When the freeze response has become an imbedded part of how we deal with stress, meaning it’s constantly on to some degree, it can have many manifestations in our physiology, mind, and how we engage with the world. Low blood pressure, constipation, poor circulation (leading to cold extremities), chronic fatigue and lethargy, and poor immune function are all pretty common physiological experiences when we are living with an unresolved freeze response. Depression, lack of motivation or purpose, and a sense of hopelessness are also all common manifestations.

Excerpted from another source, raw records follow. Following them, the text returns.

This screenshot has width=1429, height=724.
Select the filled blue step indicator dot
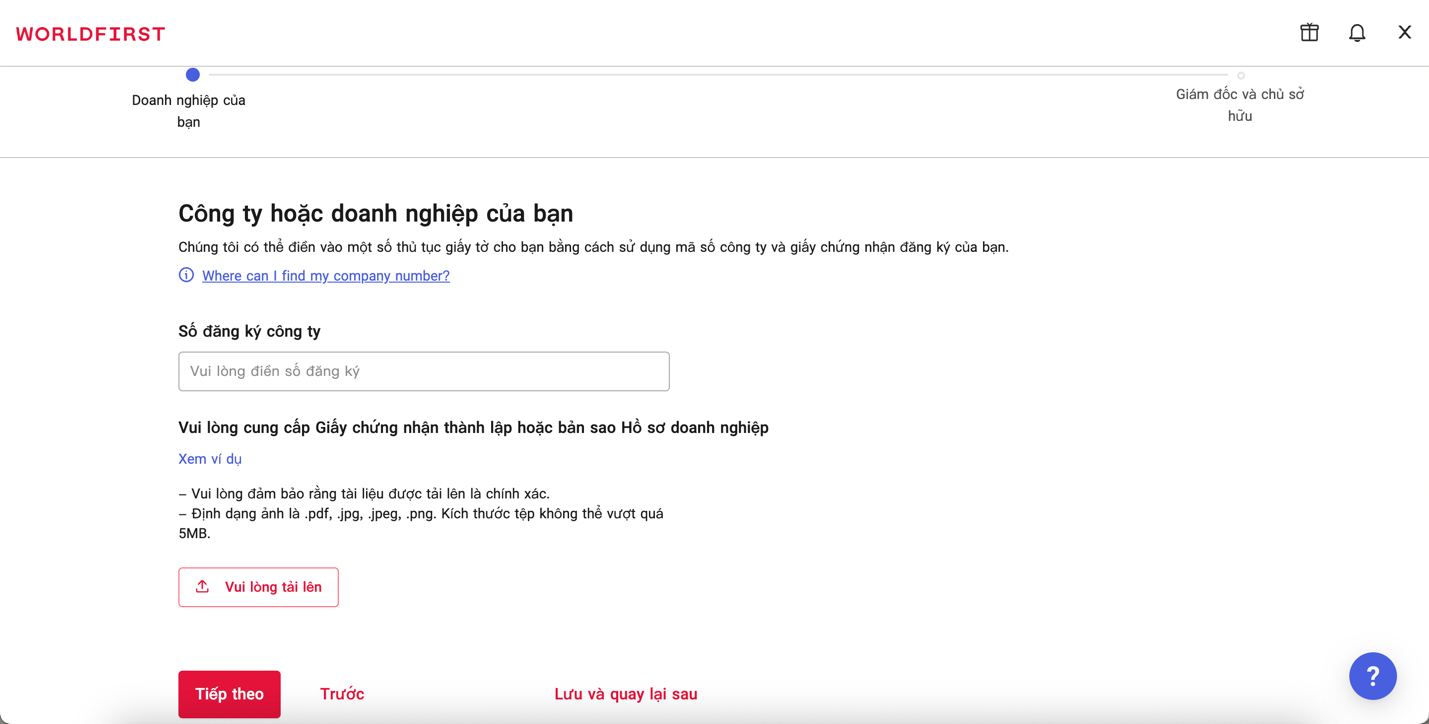[193, 75]
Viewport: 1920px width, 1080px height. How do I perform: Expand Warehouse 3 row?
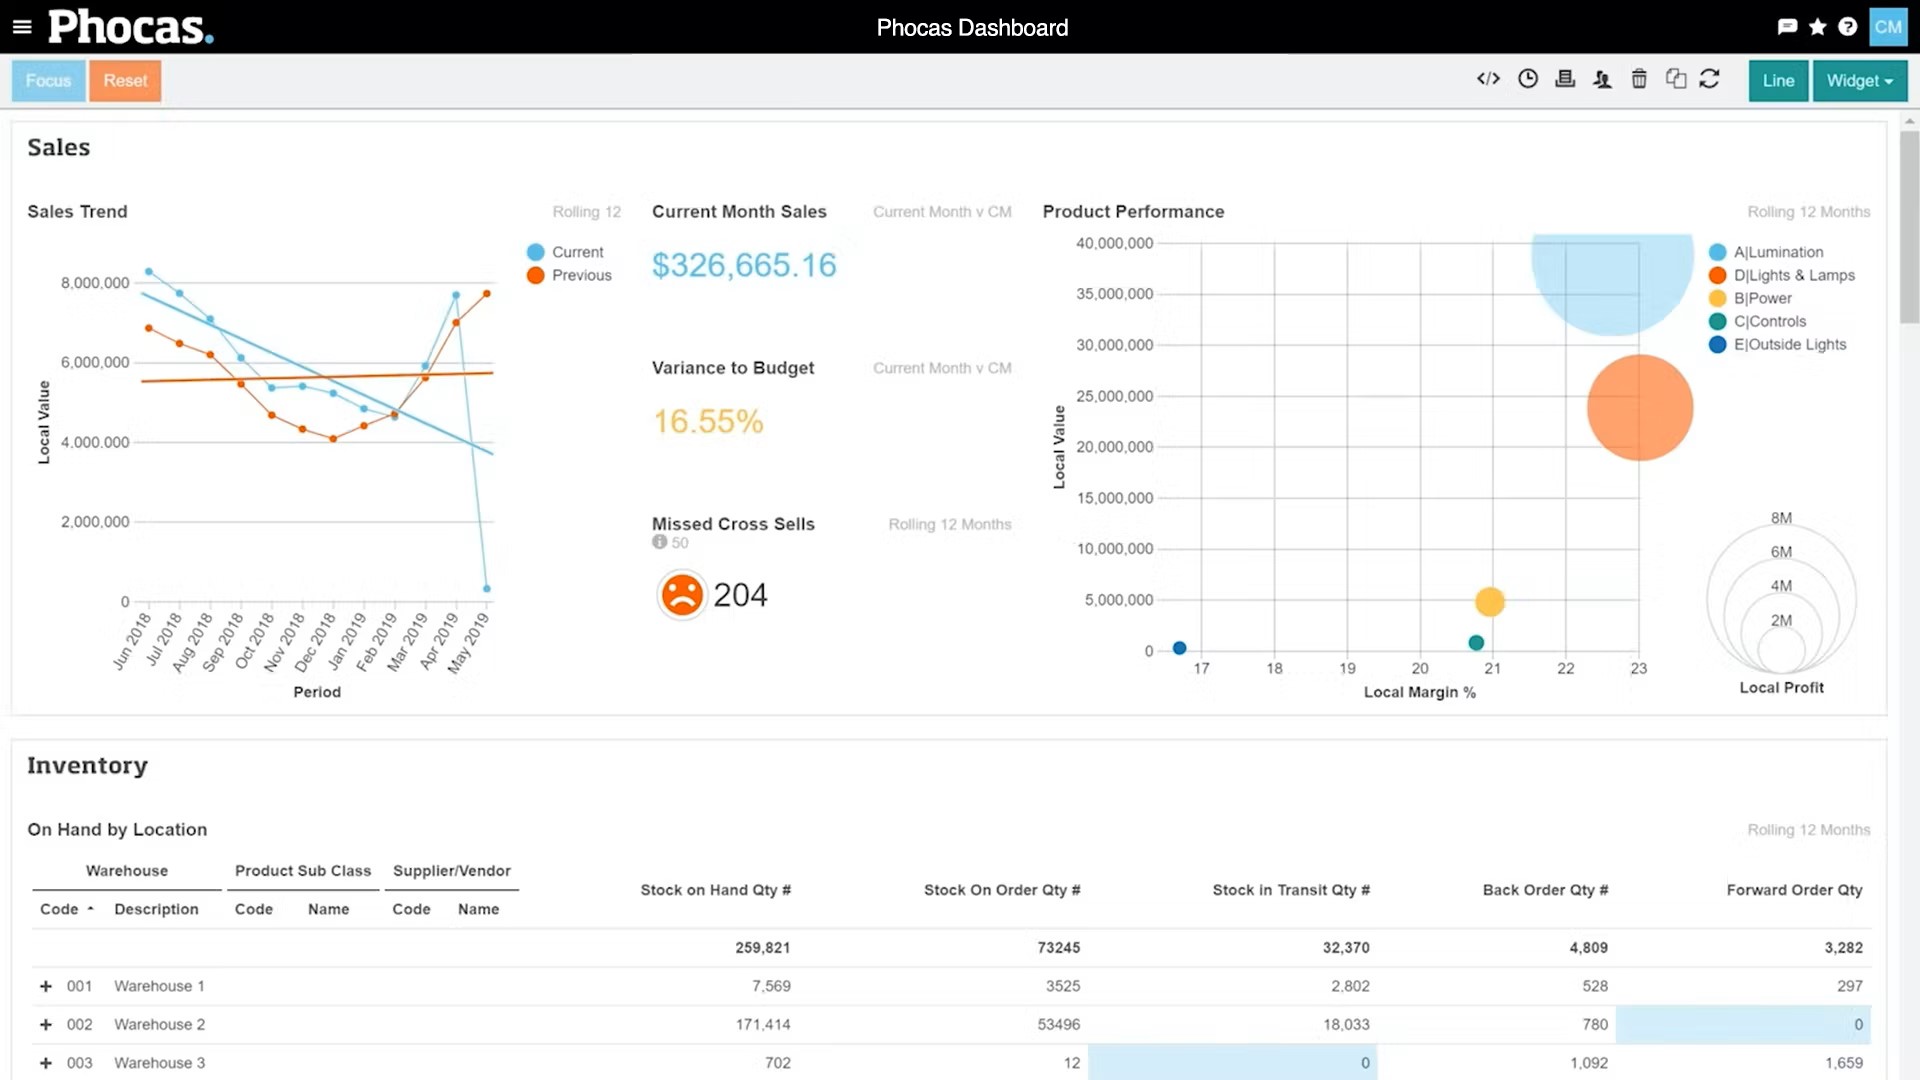pos(46,1063)
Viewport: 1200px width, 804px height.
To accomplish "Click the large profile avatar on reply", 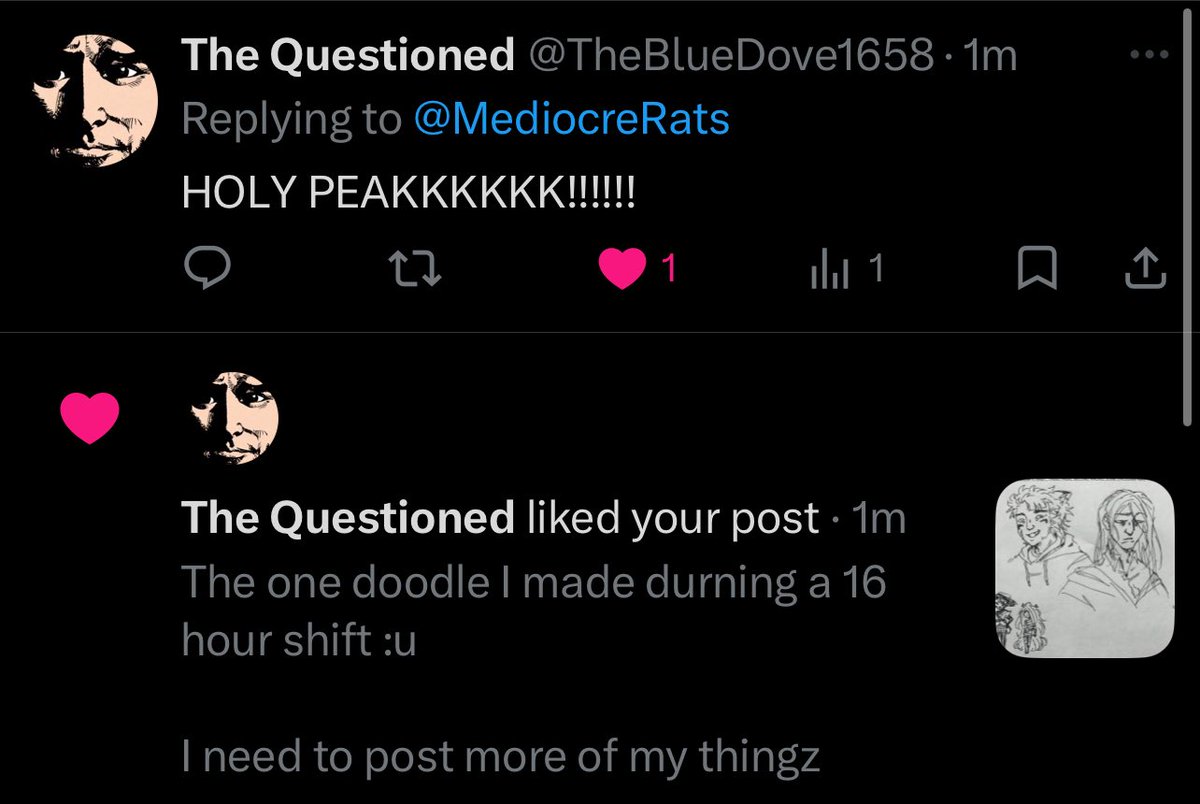I will tap(96, 100).

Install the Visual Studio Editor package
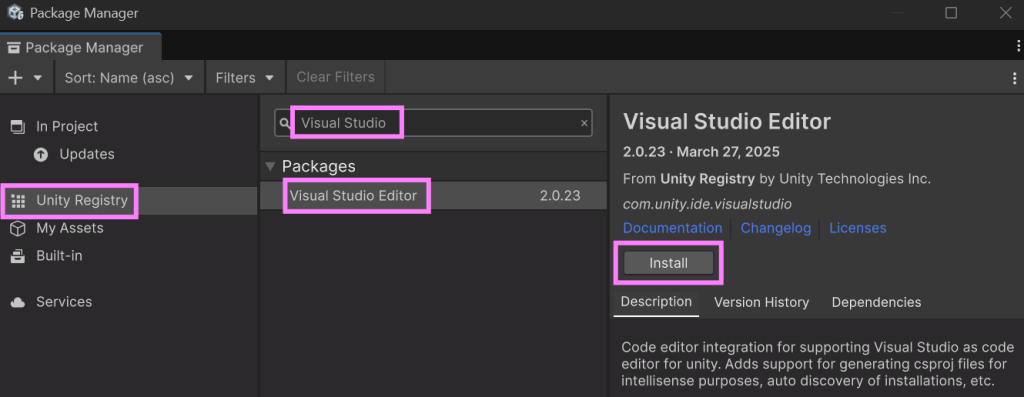click(x=668, y=263)
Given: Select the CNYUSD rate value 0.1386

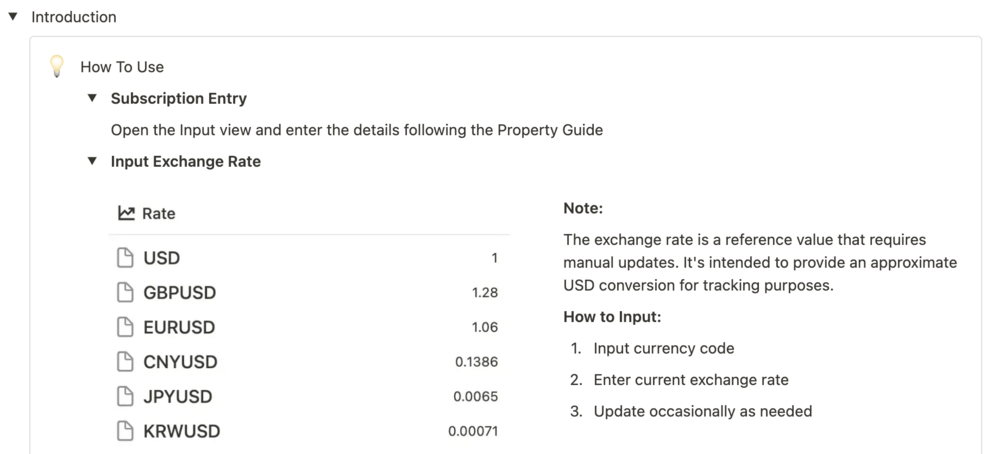Looking at the screenshot, I should click(x=476, y=362).
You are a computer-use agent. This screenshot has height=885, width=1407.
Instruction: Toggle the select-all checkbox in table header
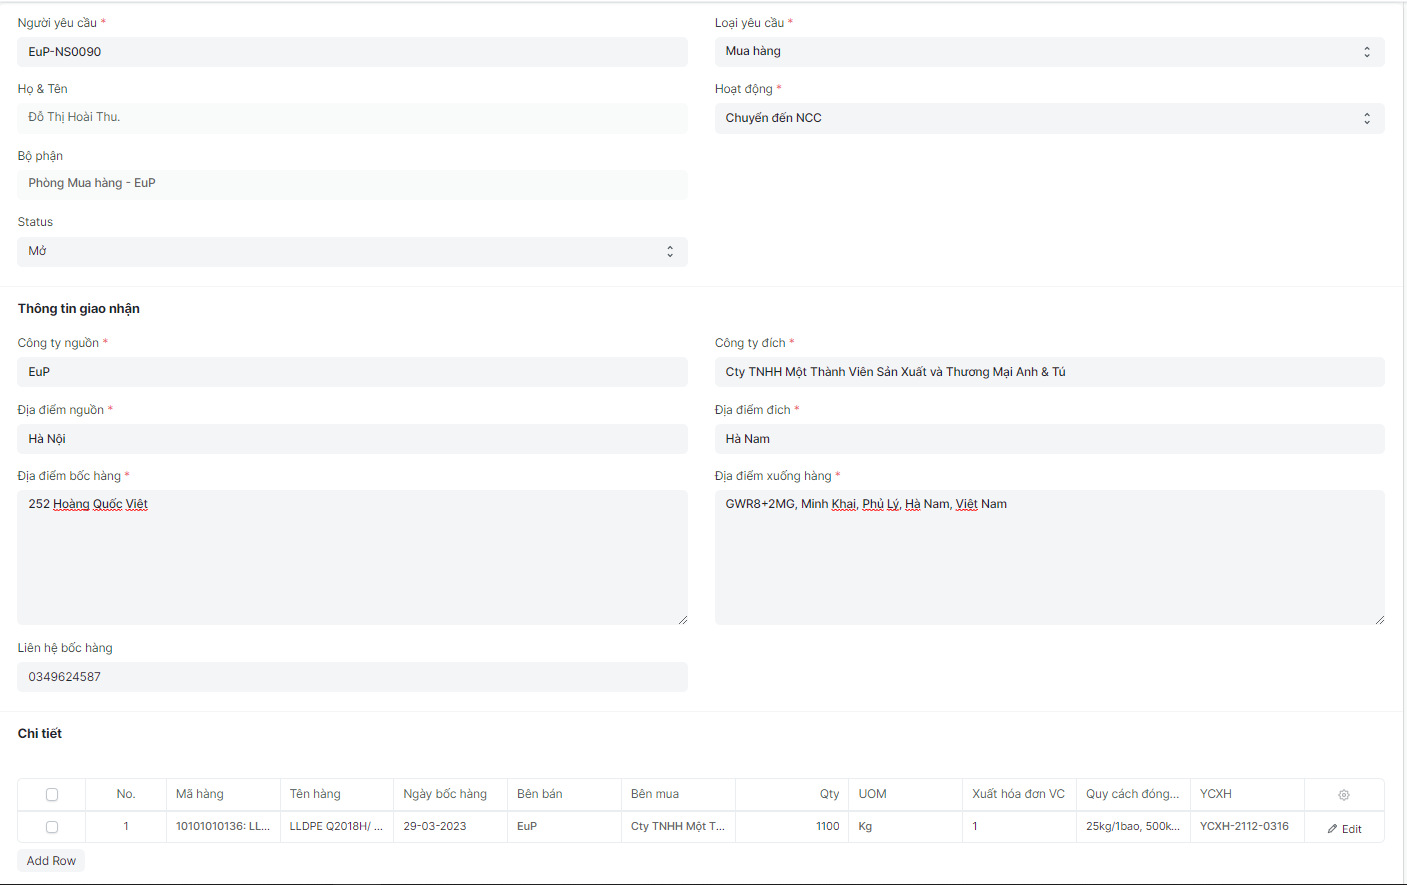[x=52, y=795]
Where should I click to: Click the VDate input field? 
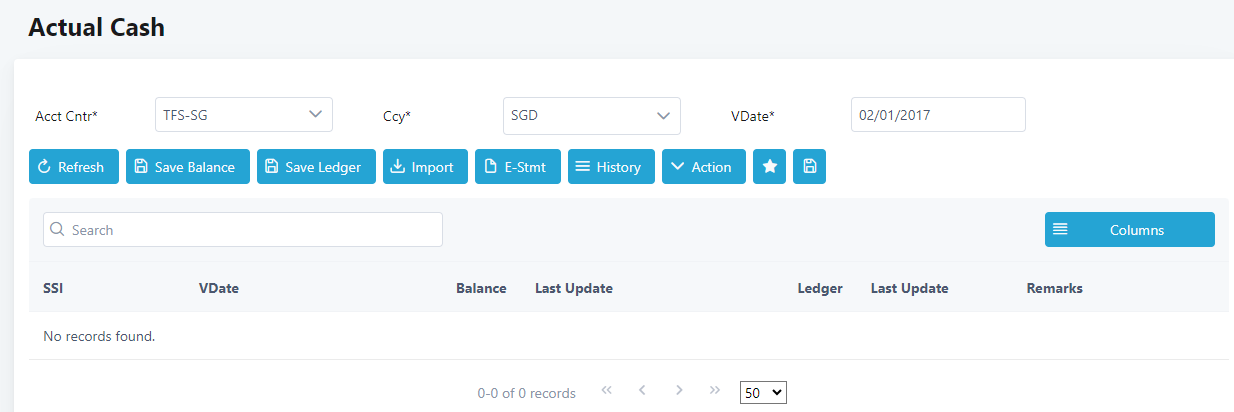tap(937, 115)

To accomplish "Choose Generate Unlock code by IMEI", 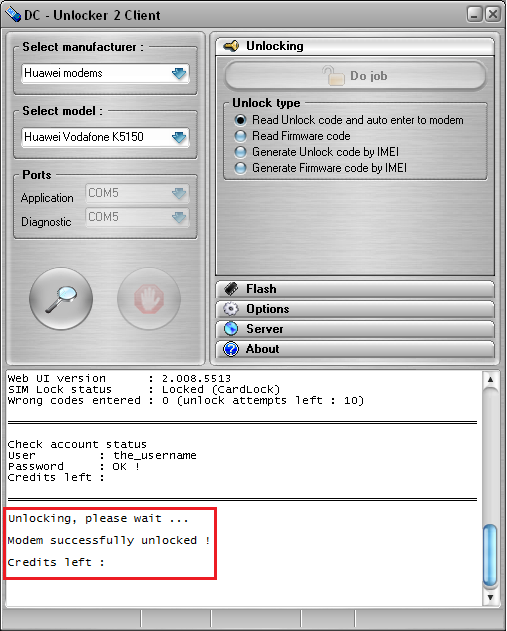I will (240, 152).
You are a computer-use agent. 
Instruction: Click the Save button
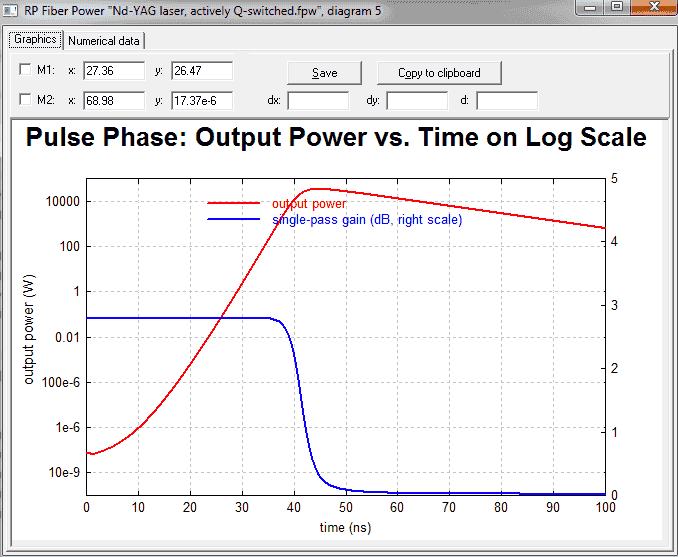[x=325, y=73]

In evolutionary terms, the freeze response comes on in order to protect a mammal who has failed to fight off or flee from a predator by stopping all functions not immediately essential for survival, bringing the blood more into the core or the body, lowering the heart rate, and numbing the system…all to keep the animal from feeling the pain of being eaten. Basically, if the freeze response comes on it’s because the physiology expects to die — hence the numb, dissociated state. So, dissociation is a part of the freeze response function; it is not the freeze response itself.
When one starts to come out of freeze what generally happens is they start to feel things, often uncomfortable sensations and emotions associated with the unresolved trauma and activation the freeze was keeping a lid on. This may be accompanied by improvements in energy and biological function, especially if we can allow these uncomfortable experiences, not shut them down out of fear, which takes the right education, support, and tools, which you will get a lot of in this program.
Gently engaging the Sympathetic Nervous System (SNS) with mild to moderate exercise may help support coming out of freeze if the system is ready for it. Often what needs to happen first though, is for the physiology to feel supported and cared for, to feel safe. This is why understanding our resources and learning to orient to safety are the first lessons in this program, and why we encourage participants to return to those basics again and again.